The first of over 20 apprenticeship, foundation and internship training opportunities has been announced by the Tamara Landscape Partnership Scheme, funded by The National Lottery Heritage Fund.
The first role is a National Trust assistant ranger apprenticeship, which has been jointly funded in partnership with the National Trust (see www.nationaltrustjobs.org.uk). The apprenticeship will last 18 months, and the successful applicant will work to protect and improve the health and wildlife richness of the Trust’s Cotehele Estate. It is hoped that over five apprenticeships will be made available as Tamara Trainees over the next three years, three of which will be with the National Trust.
The Tamara Trainees project aims to improve job prospects of those living in and around the Tamar Valley and to provide support for local businesses. The project will provide a host of training opportunities, from apprenticeships to internships, for both the rural and urban populations and remove barriers which may have stopped some people from taking up training opportunities in the past.
Chris Harris, Tamara Trainees Project Officer says:
“We’re delighted to be working with the National Trust to deliver our first apprenticeship. The Tamara Trainees project will provide a wide variety of training opportunities for the communities that live in and around the Tamar Valley. Sadly, for some groups there are barriers to accessing training, including a lack of time or money, and we are working to correct that by working with the right organisations to deliver the project. It’s vital that people, no matter their situation, are given the chance to access excellent training and learn skills and build confidence to improve their prospects of employment and ensure they have happy, fruitful careers.”
George Holmes, Lead Ranger from the National Trust says:
“We are really excited to be working with the Tamara Landscape Partnership which has enabled this fantastic opportunity. The successful applicant will spend their time learning and developing their practical skills alongside the rangers on the Cotehele estate which is a wonderful setting with an incredible amount of diversity.
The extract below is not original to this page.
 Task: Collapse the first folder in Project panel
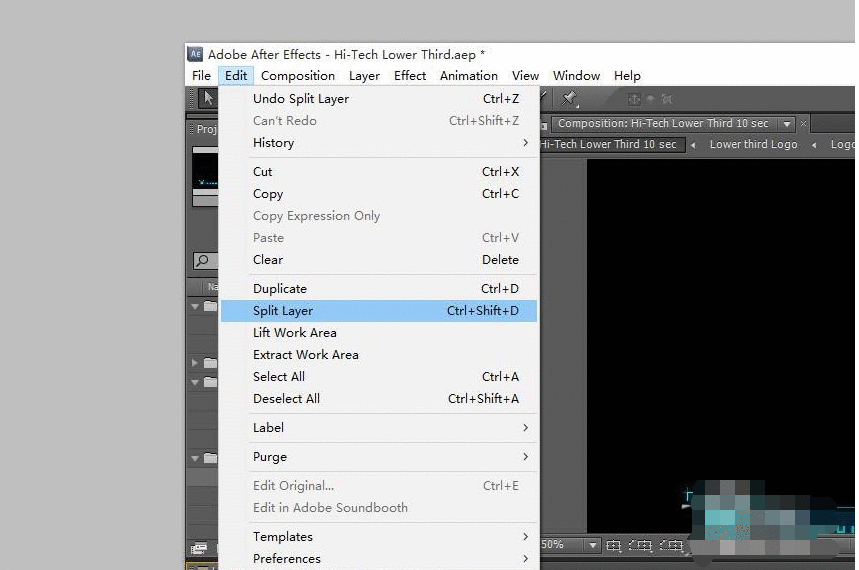pos(195,307)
They will be part of a wider cohort of apprentices who are based at National Trust properties across the country, and this will position that person in a great place to take on a career as a ranger.”
The Tamara Landscape Partnership Scheme aims to create a brighter future for the Tamar Valley and its communities by working with farmers, landowners and communities to manage and enhance landscapes that are rich in wildlife, as well as cultural and historic heritage. Projects will help improve access to special places and to promote ways for people to enjoy the landscape whilst improving their health, wellbeing and providing training opportunities. With match-funding commitments from other partners, the total to be invested across the Tamar Valley landscape until 2025 will be £3.2 million.